Bath & Body Works is the worst place on Earth
There is no worse retail experience than shopping at Bath & Body Works. No fewer than five associates stopped us to explain the purposely complex promotions. Buy three of these, get three of those free. Buy three of those, get four of these free. Buy one thing from this shelf, get 50% off something from that shelf.
One associate stopped us and asked us how we were going to use the coupon that had just been shoved in our hands, strategically presupposing that we were going to use it in the first place. She went on to explain that if we were buying gifts for someone that we could have them put in a bag with a bow at the register for free. She let us know this with passion and enthusiasm that most would’ve been deemed excessive even if what she was explaining was a legitimately good deal.
Natasha inquired about the whereabouts of some products she’d seen there before. Someone, who in hindsight was the most rational person we met in the store, explained they didn’t have those products anymore. More accurately, they did still have those products. They had just been put into different bottles and renamed. I don’t know whether it was honesty or fear of losing a sale that made the associate explain that what was on the floor was “basically the same” as what was there before.

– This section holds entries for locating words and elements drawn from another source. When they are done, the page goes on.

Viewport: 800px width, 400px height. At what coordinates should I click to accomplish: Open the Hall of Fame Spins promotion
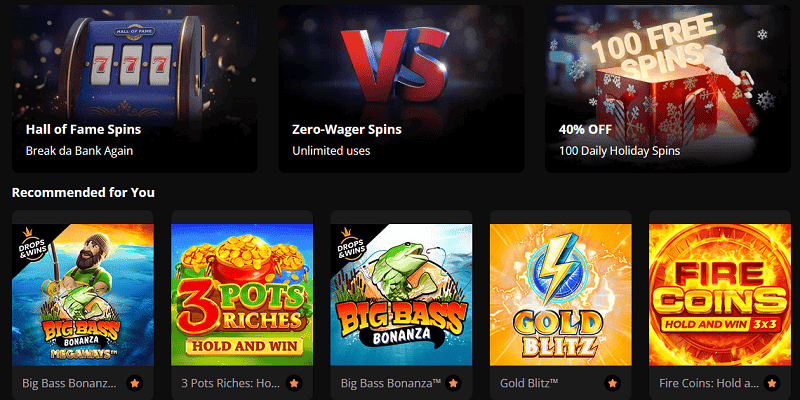[135, 89]
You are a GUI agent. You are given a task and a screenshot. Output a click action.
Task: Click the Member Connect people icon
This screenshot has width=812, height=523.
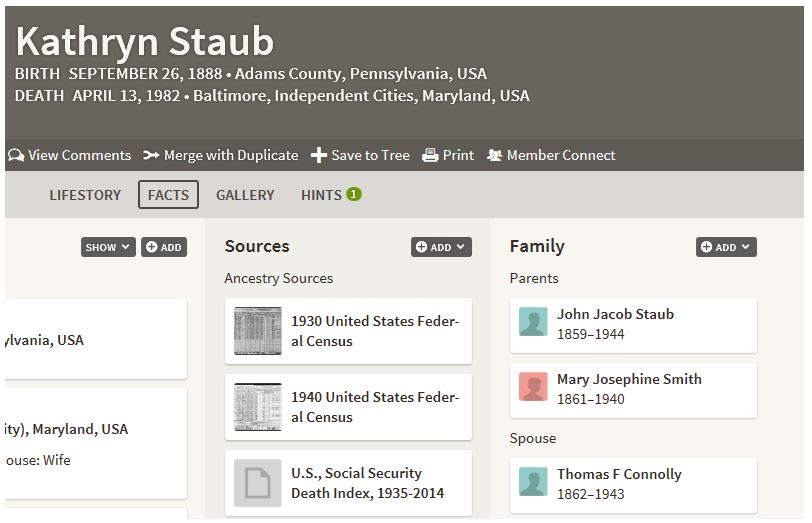click(494, 156)
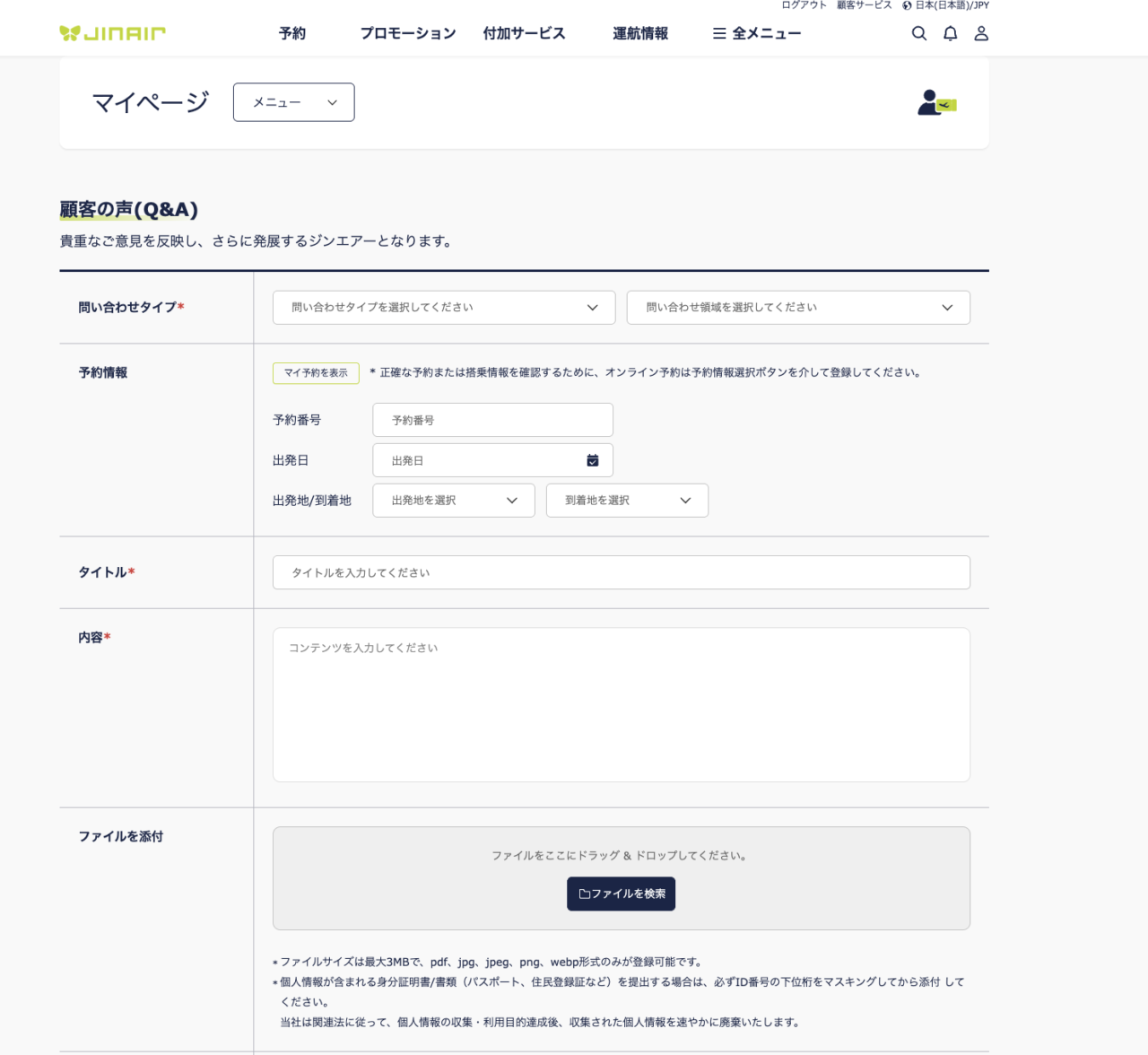Open the 予約 navigation menu

[x=292, y=33]
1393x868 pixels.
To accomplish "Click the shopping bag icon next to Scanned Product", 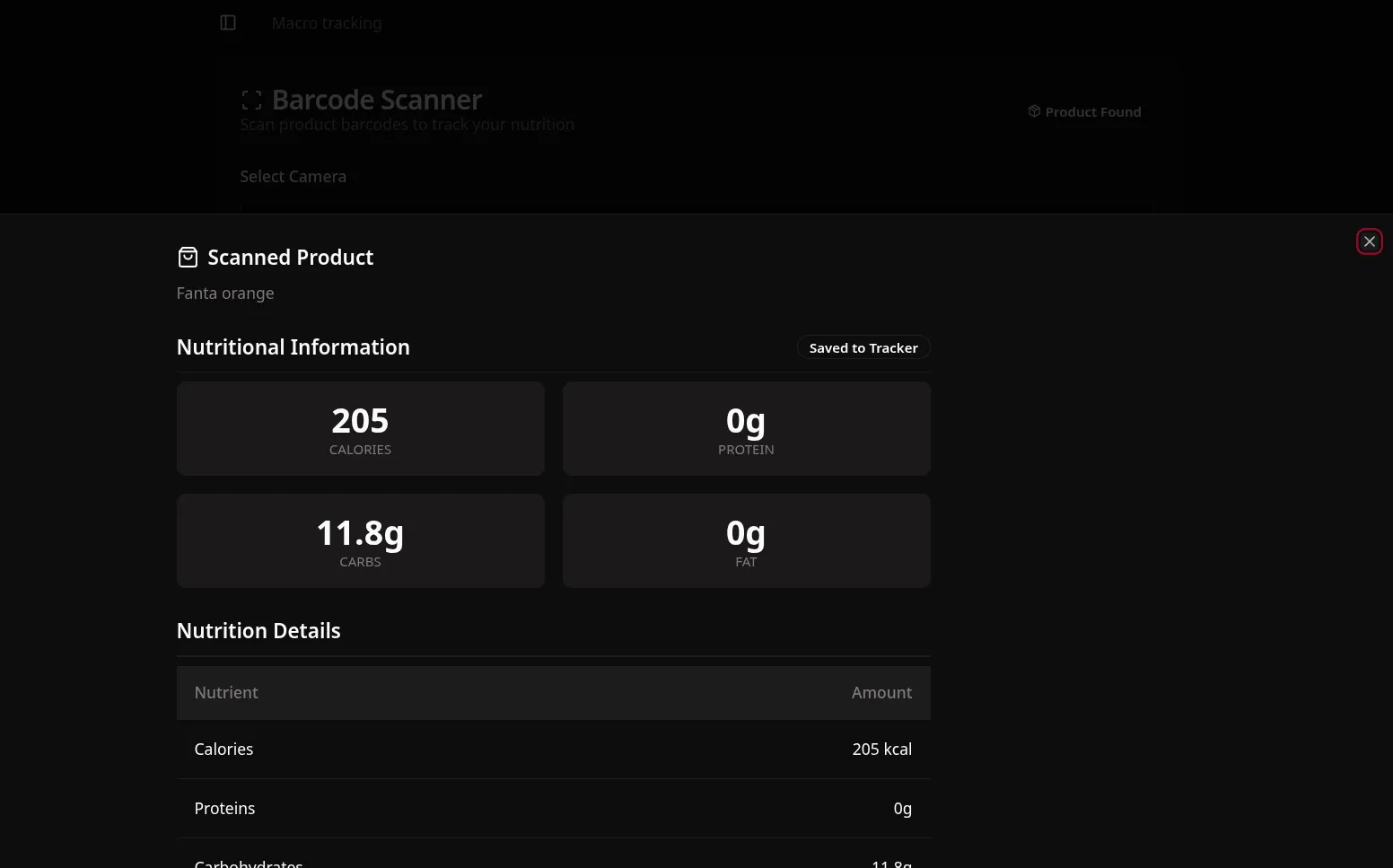I will tap(188, 257).
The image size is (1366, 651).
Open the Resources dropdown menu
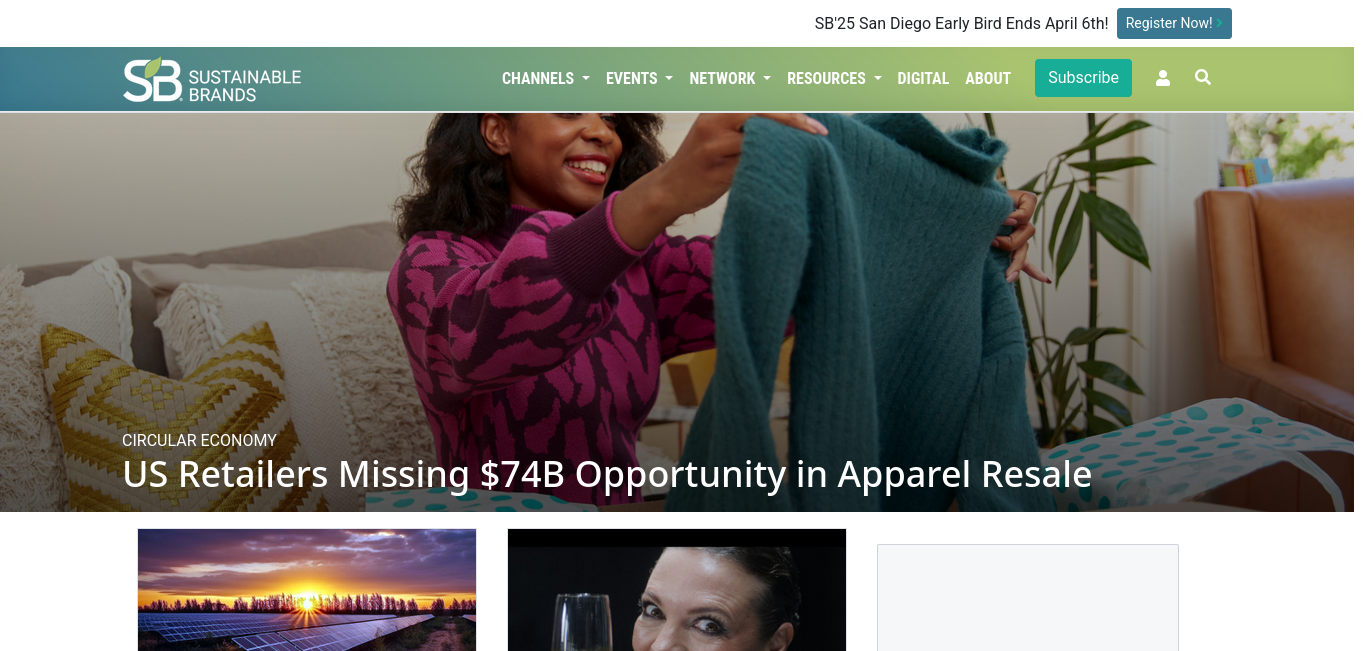tap(834, 78)
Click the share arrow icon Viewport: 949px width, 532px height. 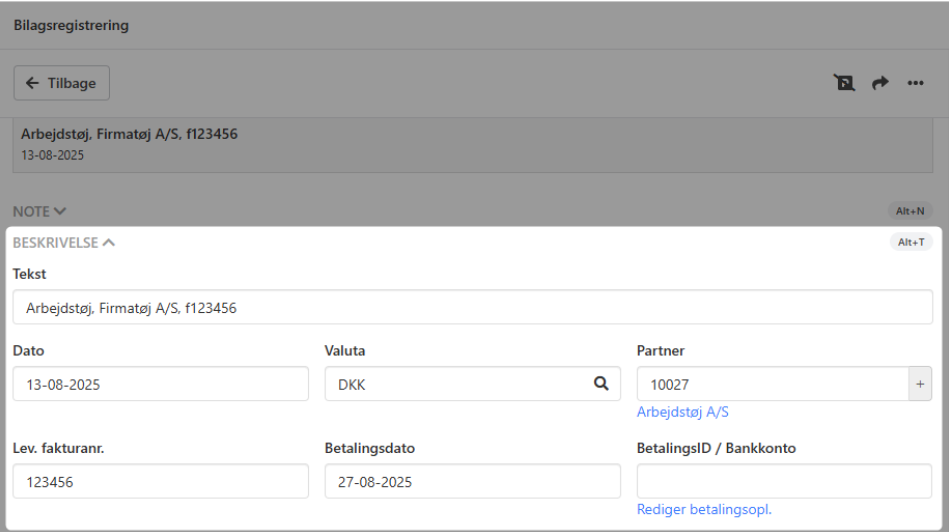(x=880, y=83)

Some lotion, something that had rose in it or something, we were told, imitated a trendy scent in Europe. If this piece of information was provided to us to give us the impression that shopping at Bath & Body Works in Schaumburg was a hip, cosmopolitan thing to do, that we had some sort of intangible connection to the culture and style of Paris, Berlin, and London, if that was the intent, it failed and had me mapping out a path to exit the store.
The final insult was when an aggressive associate shoved a gigantic bag in my hand. I have never and likely will not in my entire lifetime ever buy enough lotion, soap, and moisturizer to fill half this bag. The suggestion that Natasha and I, two two-handed individuals who at the time between us had approximately three free hands (in the fourth hand was the aforementioned coupon), needed a canvas bag for everything we were planning on purchasing was unfathomable. But, I felt so guilty about turning down this faux act of generosity that I walked around with the empty bag for five minutes before finally quietly ditching it.
Mind you, I’m not blaming the associates for these annoying sales tactics. But I wish whoever’s pulling the strings would knock it off. Of course, on our way out of the store, we were handed yet another coupon.